Demokrasi’nin tarihsel gerçeği, demokrasi ile özgürlüklerin iç-içe ve paralel gelişen olgular olmasına rağmen, demokrasiden bahsedildiği zamanlarda bile, temel bazı hak ve özgürlüklerin hâlâ var olmadığı, ya da bu temel hak ve özgürlüklerin ihlal edilmeye devam edildiği gerçeği söz konusu.

Toplumsal ve tarihsel gelişmeler, demokrasiler, hak ve özgürlükler olmadan, hak ve özgürlüklerle bezenmeden ve örülmeden demokrasinin olmayacağı saptama ve kabulünü kesin bir hüküm haline getirmiştir.

Bu bağlamda kesinlikle söyleyebilirim ki, 21. Yüzyılda, özellikle soğuk savaşın son bulması ve Berlin Duvarı’nın yıkılmasından sonra, hak ve özgürlükler, demokrasinin olmazsa-olmazları olmuştur. Hak ve özgürlüklerin düzeyi ve kapsamı, kendisine demokrasi diyen sistemleri sorgulayan temel aktörler haline gelmiştir. Hak ve özgürlükler, demokrasinin özneleri konumuna tırmanmış, en üst sıralarda yerine almıştır.

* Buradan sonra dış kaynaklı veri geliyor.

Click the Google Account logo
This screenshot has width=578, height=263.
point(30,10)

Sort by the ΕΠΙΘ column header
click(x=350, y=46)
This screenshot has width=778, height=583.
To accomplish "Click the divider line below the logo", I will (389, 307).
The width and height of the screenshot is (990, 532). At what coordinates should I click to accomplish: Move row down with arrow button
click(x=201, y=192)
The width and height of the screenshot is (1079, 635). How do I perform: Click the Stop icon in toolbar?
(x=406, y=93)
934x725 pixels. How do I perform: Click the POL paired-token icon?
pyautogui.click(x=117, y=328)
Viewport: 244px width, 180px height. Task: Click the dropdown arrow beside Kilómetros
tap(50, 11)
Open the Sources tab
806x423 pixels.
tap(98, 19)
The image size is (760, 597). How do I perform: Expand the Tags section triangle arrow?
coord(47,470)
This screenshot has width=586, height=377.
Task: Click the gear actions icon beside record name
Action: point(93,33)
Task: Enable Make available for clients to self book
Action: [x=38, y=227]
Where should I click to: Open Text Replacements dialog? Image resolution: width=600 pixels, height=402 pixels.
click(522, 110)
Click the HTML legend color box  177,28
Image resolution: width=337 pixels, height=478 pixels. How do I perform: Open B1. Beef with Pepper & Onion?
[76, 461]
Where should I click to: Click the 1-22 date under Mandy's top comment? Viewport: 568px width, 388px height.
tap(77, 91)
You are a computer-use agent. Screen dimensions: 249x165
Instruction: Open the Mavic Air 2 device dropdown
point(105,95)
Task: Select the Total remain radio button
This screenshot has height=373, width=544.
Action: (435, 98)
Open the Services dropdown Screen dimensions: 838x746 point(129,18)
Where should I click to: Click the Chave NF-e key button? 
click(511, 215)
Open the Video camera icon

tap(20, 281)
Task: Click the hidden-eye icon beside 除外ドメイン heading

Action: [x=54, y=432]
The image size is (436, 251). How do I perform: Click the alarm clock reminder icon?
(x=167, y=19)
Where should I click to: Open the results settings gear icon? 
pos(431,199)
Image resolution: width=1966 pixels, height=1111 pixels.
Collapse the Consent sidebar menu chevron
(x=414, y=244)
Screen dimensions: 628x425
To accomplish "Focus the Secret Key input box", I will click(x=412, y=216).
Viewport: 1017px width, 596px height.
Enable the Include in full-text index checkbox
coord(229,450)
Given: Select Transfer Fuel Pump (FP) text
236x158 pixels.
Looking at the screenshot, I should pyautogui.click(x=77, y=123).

Bu olgu, “Türk Demokrasisi” için de önemli bir kriterdir. Türk Devleti, 1946 yılında çok partili sistemle demokrasiyi benimsediğini ileri sürmekle birlikte, hak ve özgürlükler alanındaki gelişmemişlik, yoksunluk, yokluk, “Türk Demokrasisini” hep sorgulamış, onun demokrasi olup-olmadığını adalet terazisine koymuş. Bu terazide, yamalı, Filipin Demokrasisi, yarı-demokrasi, asker demokrasisi gibi tanımlarla “Türk Demokrasisinin” ele alınmasını zorunlu hale getirmiştir.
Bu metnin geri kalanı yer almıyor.